ABOVE Bill and Lisa Dalton’s 1920 log cabin perches on Boothbay Harbor’s Linekin Bay.
TEXT BY SARA ANNE DONNELLY
PHOTOGRAPHED BY JAMES R. SALOMON
STYLED BY JANICE DUNWOODY
My wife’s usually the one who gets enamored, but this place grabbed me,” Houston real estate developer Bill Dalton says, referring to the log cabin in Boothbay Harbor’s historic Sprucewold colony that he and his wife, Lisa, impulse-bought on a leaf-peeping trip a decade ago. “When you walk in, the thing is over 100 years old, and it still has that wood smell.” It reminded him of his great-aunt Caty Ruth’s log cabin in Louisiana, where he spent childhood summers. “We told the Realtor we’re total tire-kickers,” says Lisa, an interior designer and residential contractor. “But liar, liar pants on fire. We bought it.”
ABOVE The original dining-room table and cabinet are constructed of logs from the property.

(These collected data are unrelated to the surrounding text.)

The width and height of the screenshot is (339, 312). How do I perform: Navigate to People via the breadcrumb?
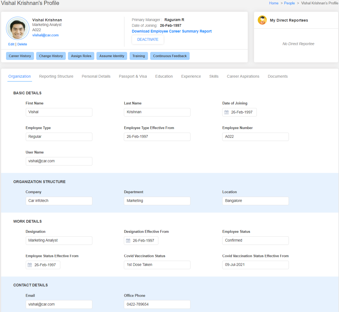tap(289, 3)
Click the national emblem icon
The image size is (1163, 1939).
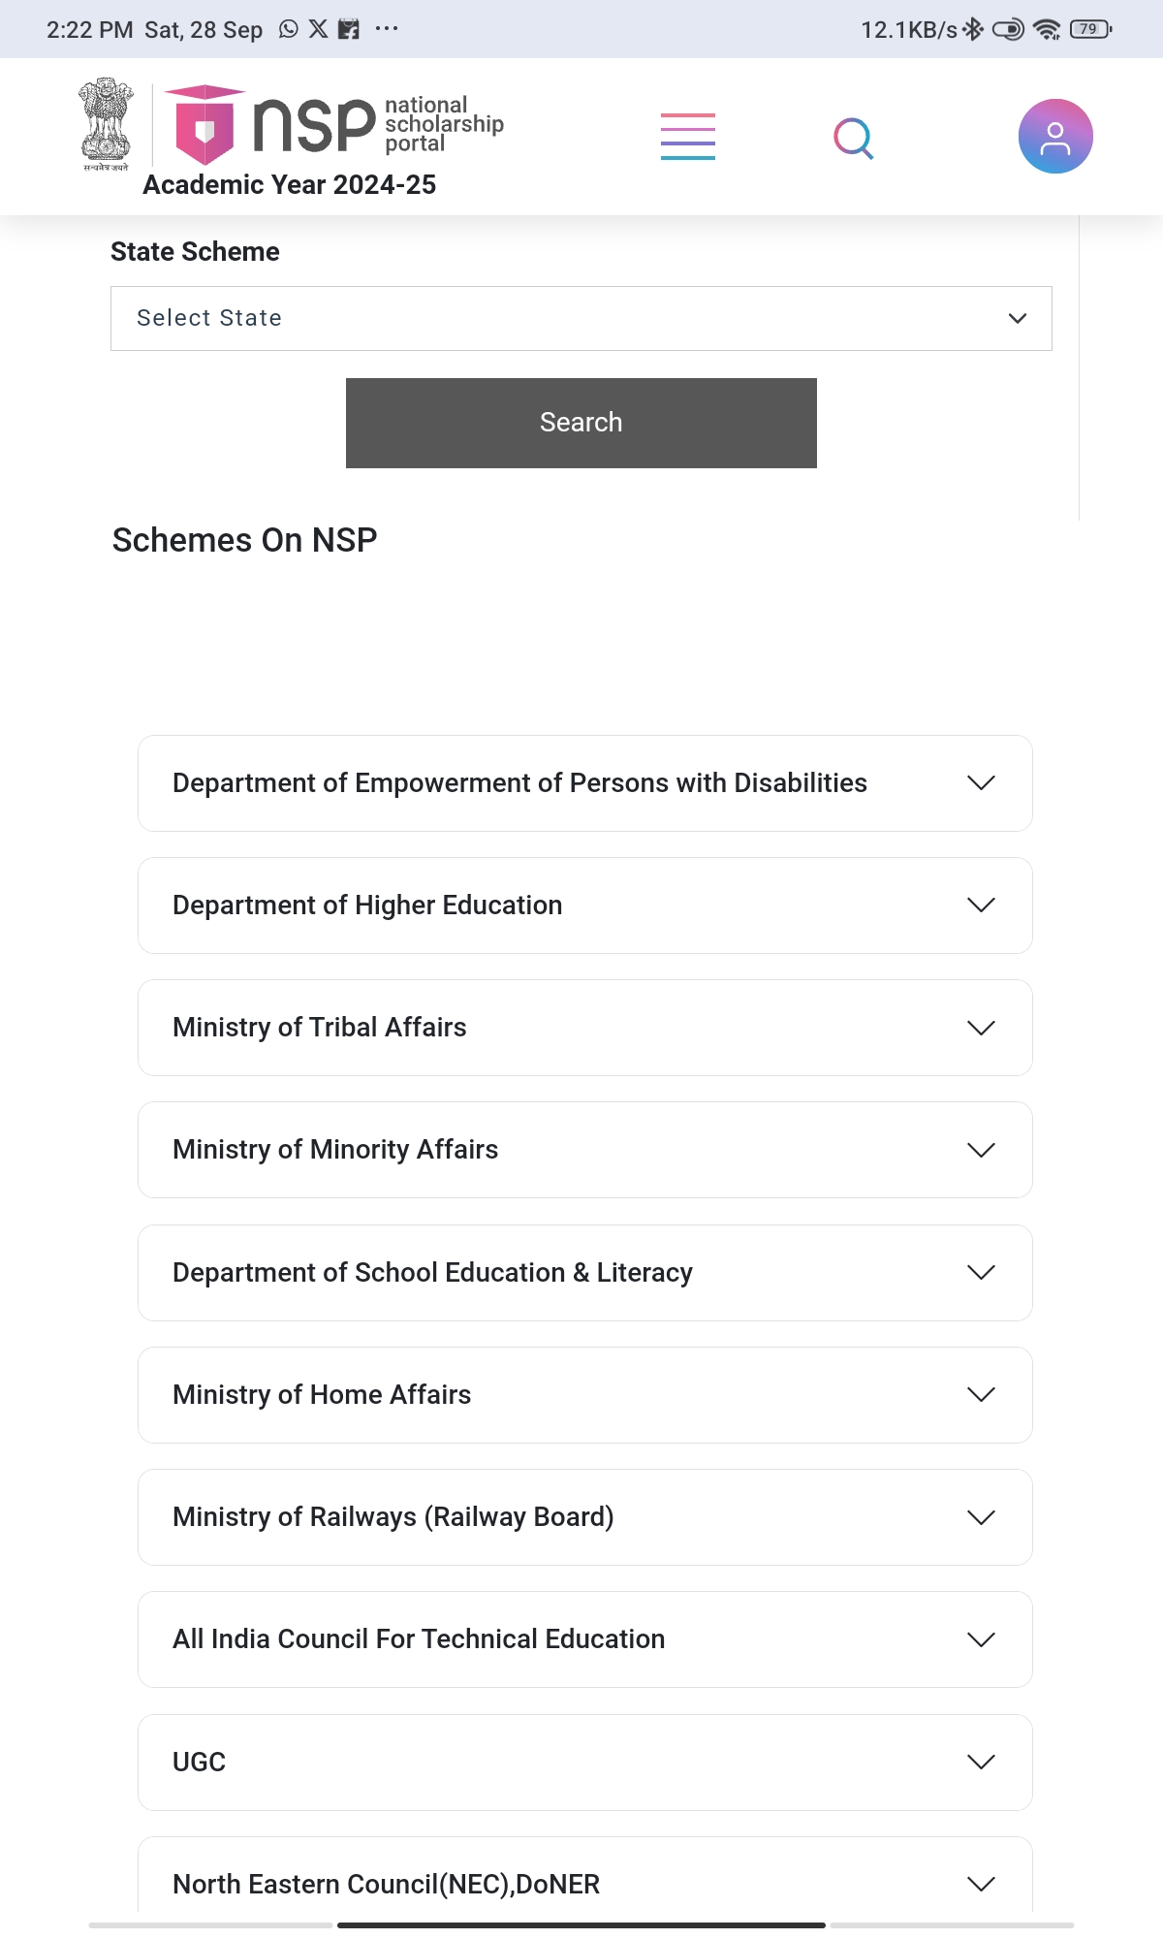tap(106, 124)
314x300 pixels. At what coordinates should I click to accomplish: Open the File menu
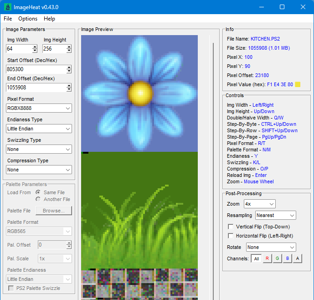pos(8,19)
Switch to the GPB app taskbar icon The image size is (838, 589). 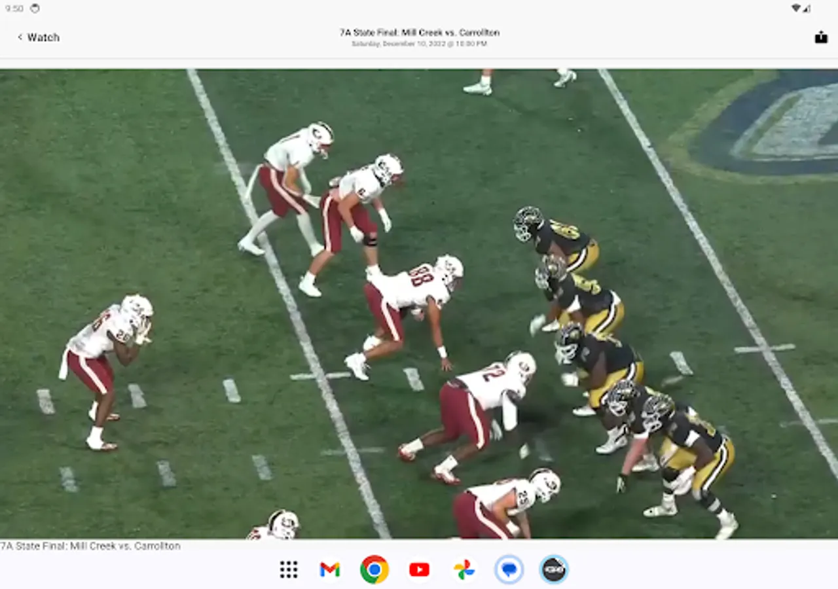click(x=554, y=569)
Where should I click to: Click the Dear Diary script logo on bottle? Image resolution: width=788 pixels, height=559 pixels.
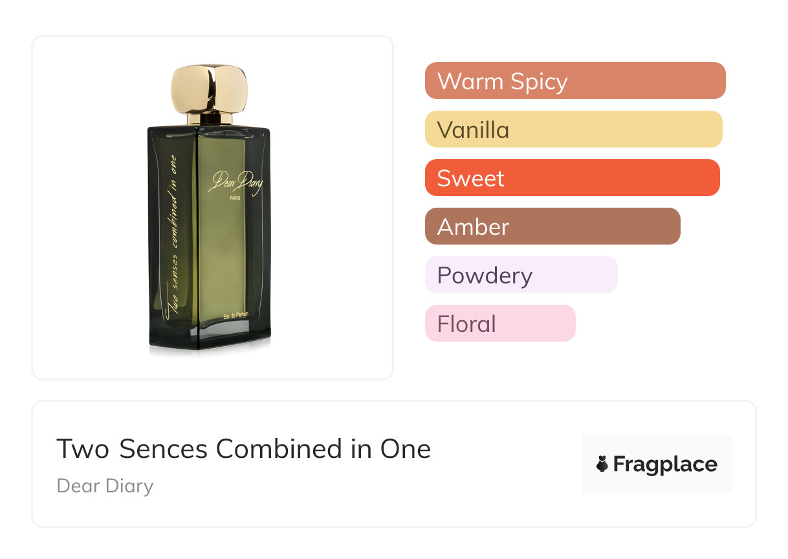235,182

The Daltons’ 1920 cabin is one of about 60 similar summer places in Sprucewold, on Linekin Bay, a onetime rusticators’ community that, in its heyday, included a lodge billed as the largest log cabin in the world, a dance hall offering nightly soirees, and a saltwater swimming pool. According to an early ad, the retreat promised “all the pleasures of primitive living with none of the penalties.” Designed in the Adirondack style of upstate New York’s late-1800s “Great Camps,” the cabins, now privately owned, were constructed and partially furnished with peeled logs harvested on the property. Each had a large porch and central living space dominated by a beach-stone fireplace and a small “servants’ kitchen” that was “almost like an afterthought,” Lisa says.

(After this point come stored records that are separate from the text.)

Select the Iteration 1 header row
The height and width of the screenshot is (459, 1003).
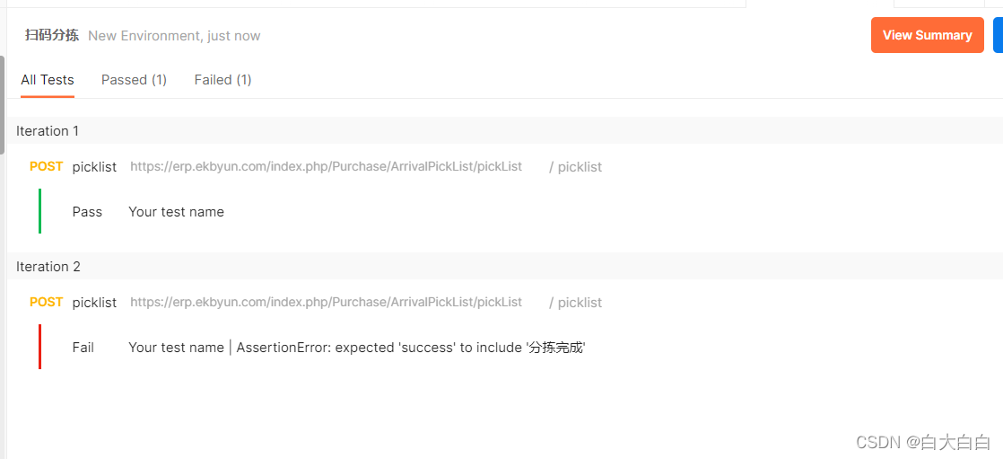505,130
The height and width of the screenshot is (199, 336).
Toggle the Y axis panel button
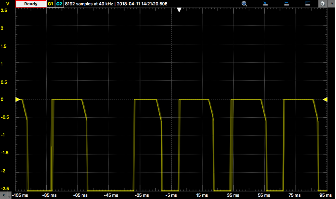pyautogui.click(x=332, y=4)
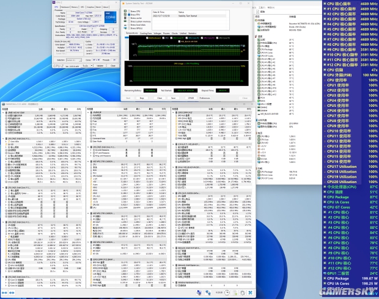Image resolution: width=379 pixels, height=299 pixels.
Task: Click HWiNFO blue X close sensors icon
Action: 251,293
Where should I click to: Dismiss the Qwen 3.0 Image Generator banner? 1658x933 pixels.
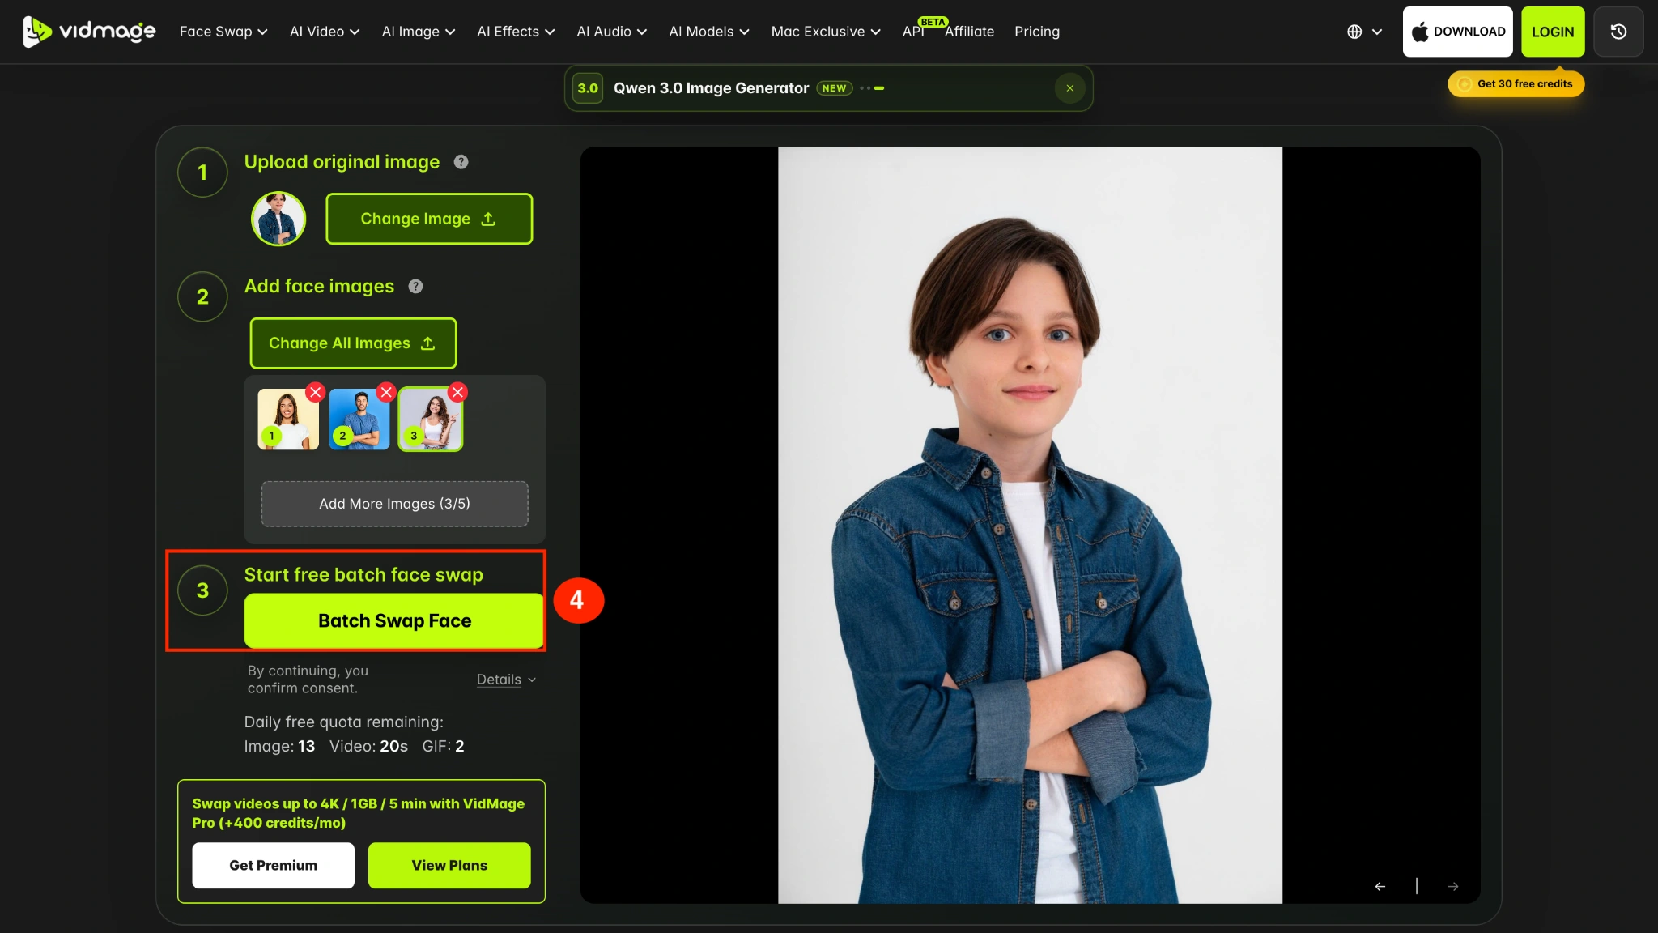[x=1070, y=88]
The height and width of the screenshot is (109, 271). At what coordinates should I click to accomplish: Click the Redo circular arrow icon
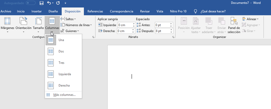tap(58, 3)
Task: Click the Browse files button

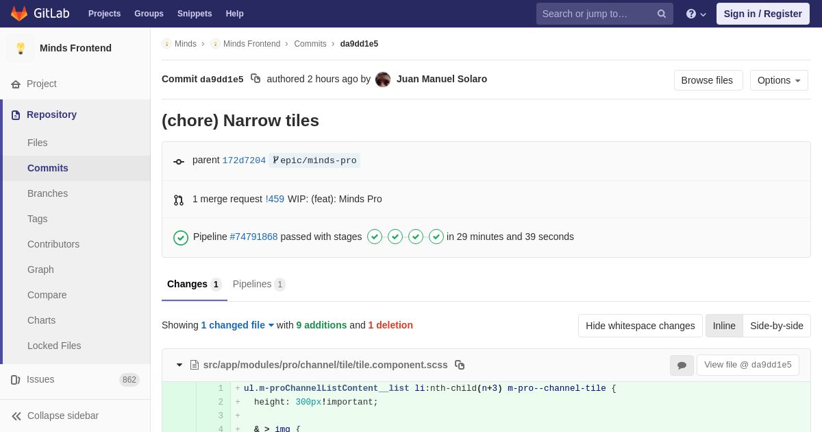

Leaving intact the cabin’s original log furnishings and lantern fixtures that once ran on kerosene, Lisa focused on renovating the baths and elevating the kitchen, untouched since the ’50s and featuring “boat-sized appliances,” from an afterthought to a cheerful, functional space for herself and Bill, their three grown kids, and assorted friends. After gutting the room, she brightened it with ivory cabinetry, butcher-block countertops, dusty-blue paint on the log walls, and her grandmother’s 1948 white-enamel stove. On the screened porch, accessed via a heavy Dutch door with a porthole window, fresh coats of lobster-buoy-red paint on the pine floor decorated with a nailhead compass play up the maritime theme.

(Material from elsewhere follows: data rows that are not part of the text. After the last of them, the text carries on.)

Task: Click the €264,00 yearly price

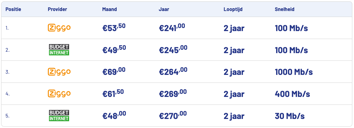Action: click(173, 72)
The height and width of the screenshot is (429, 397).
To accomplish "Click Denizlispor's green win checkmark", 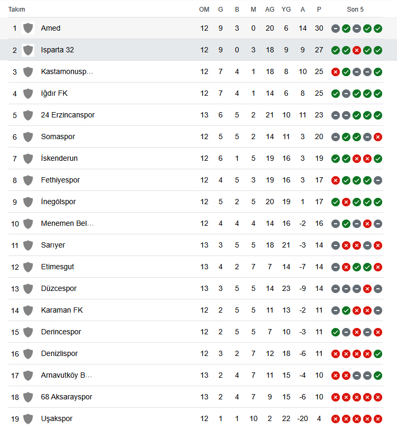I will (378, 354).

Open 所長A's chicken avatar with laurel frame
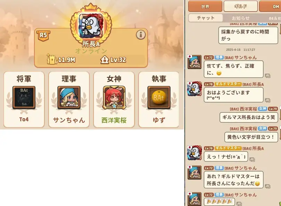click(91, 24)
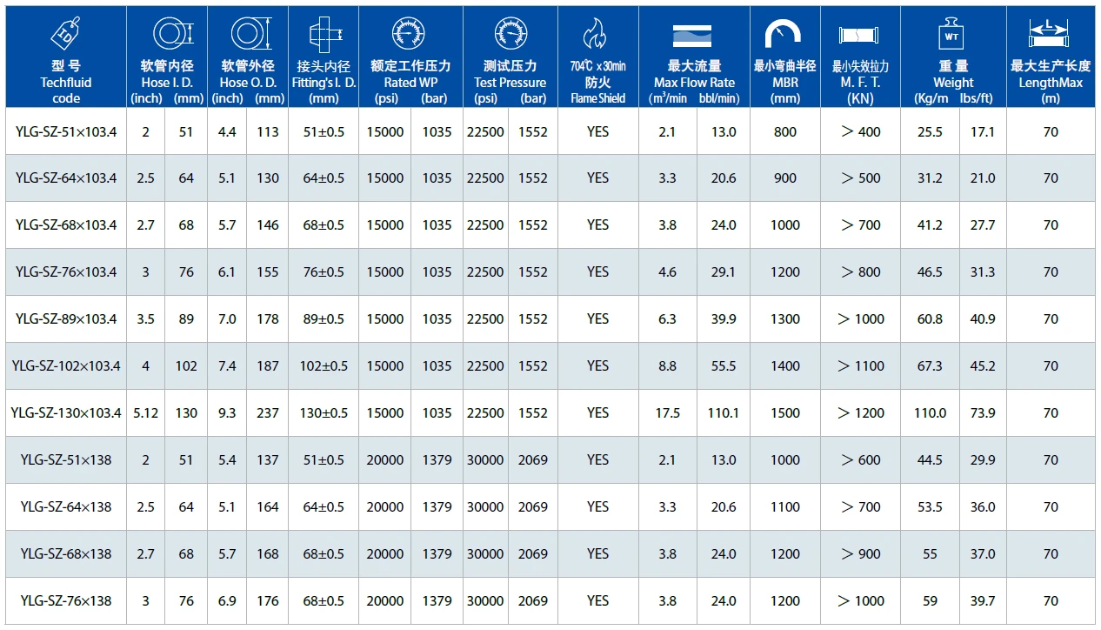Click the Hose I.D. ring icon
This screenshot has width=1101, height=630.
point(167,33)
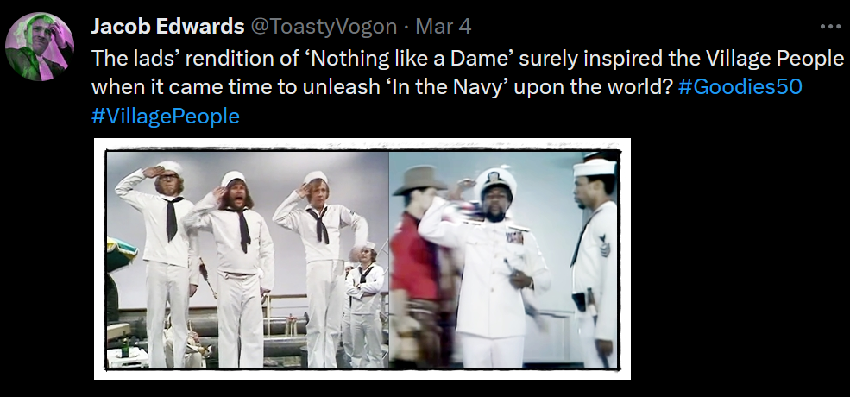Open the right Village People photo panel
Screen dimensions: 850x397
point(504,260)
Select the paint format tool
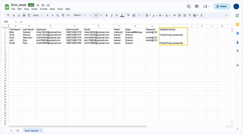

ABOVE In the living room, prior owners added a spiral staircase to a lofted bedroom.
The Daltons have taken so much to their cabin, that they’ve since bought another 1920s log cabin and a 1940s studio in Sprucewold, which they rent out seasonally, a 1940s winterized home in downtown Boothbay Harbor, and the 1763 Squire Tarbox Inn, in Westport, which they co-own with a business partner and which Lisa visits monthly from Houston to help oversee. “I don’t think we could have imagined that something like this would happen to us — that we would be on the other side of the country, spending a lot of time,” Bill says, laughing. “And everything else that happened just made it better, the people we met and the other properties. Our whole Maine experience has grown tremendously from that first cabin.”